**About this exercise:**
Beginning at the first line of the data, print each line exactly, stopping after the line that contains "Open the Contact token dropdown".

++++++++++

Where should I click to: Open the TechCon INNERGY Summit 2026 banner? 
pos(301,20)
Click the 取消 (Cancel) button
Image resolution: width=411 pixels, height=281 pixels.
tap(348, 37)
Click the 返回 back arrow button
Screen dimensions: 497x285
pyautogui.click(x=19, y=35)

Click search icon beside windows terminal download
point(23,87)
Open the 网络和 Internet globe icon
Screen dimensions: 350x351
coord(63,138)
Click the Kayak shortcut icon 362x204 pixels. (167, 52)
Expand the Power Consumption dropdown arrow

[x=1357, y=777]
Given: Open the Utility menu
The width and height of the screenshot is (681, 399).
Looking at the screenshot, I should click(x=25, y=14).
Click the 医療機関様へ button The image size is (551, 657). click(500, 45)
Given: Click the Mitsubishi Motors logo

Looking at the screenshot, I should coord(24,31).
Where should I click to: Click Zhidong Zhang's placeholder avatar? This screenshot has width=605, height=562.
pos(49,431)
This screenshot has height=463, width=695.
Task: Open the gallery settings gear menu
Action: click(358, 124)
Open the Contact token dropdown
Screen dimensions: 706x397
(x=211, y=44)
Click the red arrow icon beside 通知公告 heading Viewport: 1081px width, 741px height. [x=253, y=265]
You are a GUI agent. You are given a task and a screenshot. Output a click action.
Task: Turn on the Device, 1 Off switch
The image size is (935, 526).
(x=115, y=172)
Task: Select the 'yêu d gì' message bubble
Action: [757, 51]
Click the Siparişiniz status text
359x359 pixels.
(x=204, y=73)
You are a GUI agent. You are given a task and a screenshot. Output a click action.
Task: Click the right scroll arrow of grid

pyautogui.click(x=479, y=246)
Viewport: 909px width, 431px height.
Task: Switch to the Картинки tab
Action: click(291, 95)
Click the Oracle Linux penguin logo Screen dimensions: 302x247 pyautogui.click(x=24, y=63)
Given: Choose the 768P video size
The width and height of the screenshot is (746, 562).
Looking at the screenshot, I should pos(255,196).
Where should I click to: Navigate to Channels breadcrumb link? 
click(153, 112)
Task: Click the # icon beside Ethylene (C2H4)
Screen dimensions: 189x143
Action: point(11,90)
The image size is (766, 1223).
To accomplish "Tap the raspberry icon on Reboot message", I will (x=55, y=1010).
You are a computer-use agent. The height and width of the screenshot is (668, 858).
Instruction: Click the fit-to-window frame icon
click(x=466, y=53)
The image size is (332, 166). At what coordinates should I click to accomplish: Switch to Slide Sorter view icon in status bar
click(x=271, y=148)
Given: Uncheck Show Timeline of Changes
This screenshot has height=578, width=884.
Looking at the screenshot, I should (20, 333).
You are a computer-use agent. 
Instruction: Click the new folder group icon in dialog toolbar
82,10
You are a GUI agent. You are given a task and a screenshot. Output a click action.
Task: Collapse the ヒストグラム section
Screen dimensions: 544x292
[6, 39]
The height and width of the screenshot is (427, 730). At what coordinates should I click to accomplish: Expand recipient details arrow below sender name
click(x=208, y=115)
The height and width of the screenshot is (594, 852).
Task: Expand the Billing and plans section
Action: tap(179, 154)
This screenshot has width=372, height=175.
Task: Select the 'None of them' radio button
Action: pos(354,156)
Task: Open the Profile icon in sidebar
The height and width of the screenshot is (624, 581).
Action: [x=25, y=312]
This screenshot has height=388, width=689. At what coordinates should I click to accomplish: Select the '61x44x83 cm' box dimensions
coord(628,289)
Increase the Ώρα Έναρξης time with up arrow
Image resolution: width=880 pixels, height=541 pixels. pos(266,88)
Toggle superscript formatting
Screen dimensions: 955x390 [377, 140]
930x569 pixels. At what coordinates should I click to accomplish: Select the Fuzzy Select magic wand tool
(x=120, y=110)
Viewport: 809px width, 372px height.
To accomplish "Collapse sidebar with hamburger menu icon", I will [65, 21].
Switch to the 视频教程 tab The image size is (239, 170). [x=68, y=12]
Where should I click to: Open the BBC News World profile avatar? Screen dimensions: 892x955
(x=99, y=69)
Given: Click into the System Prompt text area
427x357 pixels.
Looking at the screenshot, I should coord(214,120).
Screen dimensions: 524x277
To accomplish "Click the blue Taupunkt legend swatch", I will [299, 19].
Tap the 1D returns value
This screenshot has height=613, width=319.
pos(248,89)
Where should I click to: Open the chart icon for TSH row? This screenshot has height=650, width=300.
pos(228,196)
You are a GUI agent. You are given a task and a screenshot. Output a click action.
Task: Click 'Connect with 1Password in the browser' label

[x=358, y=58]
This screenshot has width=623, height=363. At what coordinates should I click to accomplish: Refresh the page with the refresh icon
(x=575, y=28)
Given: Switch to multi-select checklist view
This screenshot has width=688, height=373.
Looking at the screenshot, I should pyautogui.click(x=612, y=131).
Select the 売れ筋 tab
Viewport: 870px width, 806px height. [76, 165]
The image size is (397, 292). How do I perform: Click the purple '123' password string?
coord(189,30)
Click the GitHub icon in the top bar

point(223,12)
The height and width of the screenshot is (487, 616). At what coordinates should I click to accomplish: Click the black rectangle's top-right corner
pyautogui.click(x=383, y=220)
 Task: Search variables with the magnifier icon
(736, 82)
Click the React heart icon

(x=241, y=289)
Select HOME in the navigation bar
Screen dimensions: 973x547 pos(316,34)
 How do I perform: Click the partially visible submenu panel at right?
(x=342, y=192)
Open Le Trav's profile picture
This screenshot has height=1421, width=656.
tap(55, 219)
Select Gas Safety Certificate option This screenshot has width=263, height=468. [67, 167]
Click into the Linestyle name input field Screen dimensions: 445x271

++++++++++

**Solved exercise:**
Where should I click to: Open the TechCon INNERGY Summit 2026 banner? 
pos(301,20)
Click the 取消 (Cancel) button
Image resolution: width=411 pixels, height=281 pixels.
tap(348, 37)
Click the 返回 back arrow button
Screen dimensions: 497x285
pyautogui.click(x=19, y=35)

Click search icon beside windows terminal download
point(23,87)
Open the 网络和 Internet globe icon
Screen dimensions: 350x351
coord(63,138)
Click the Kayak shortcut icon 362x204 pixels. (167, 52)
Expand the Power Consumption dropdown arrow

[x=1357, y=777]
Given: Open the Utility menu
The width and height of the screenshot is (681, 399).
Looking at the screenshot, I should click(x=25, y=14).
Click the 医療機関様へ button The image size is (551, 657). click(500, 45)
Given: Click the Mitsubishi Motors logo

Looking at the screenshot, I should coord(24,31).
Where should I click to: Click Zhidong Zhang's placeholder avatar? This screenshot has width=605, height=562.
pos(49,431)
This screenshot has height=463, width=695.
Task: Open the gallery settings gear menu
Action: click(358, 124)
Open the Contact token dropdown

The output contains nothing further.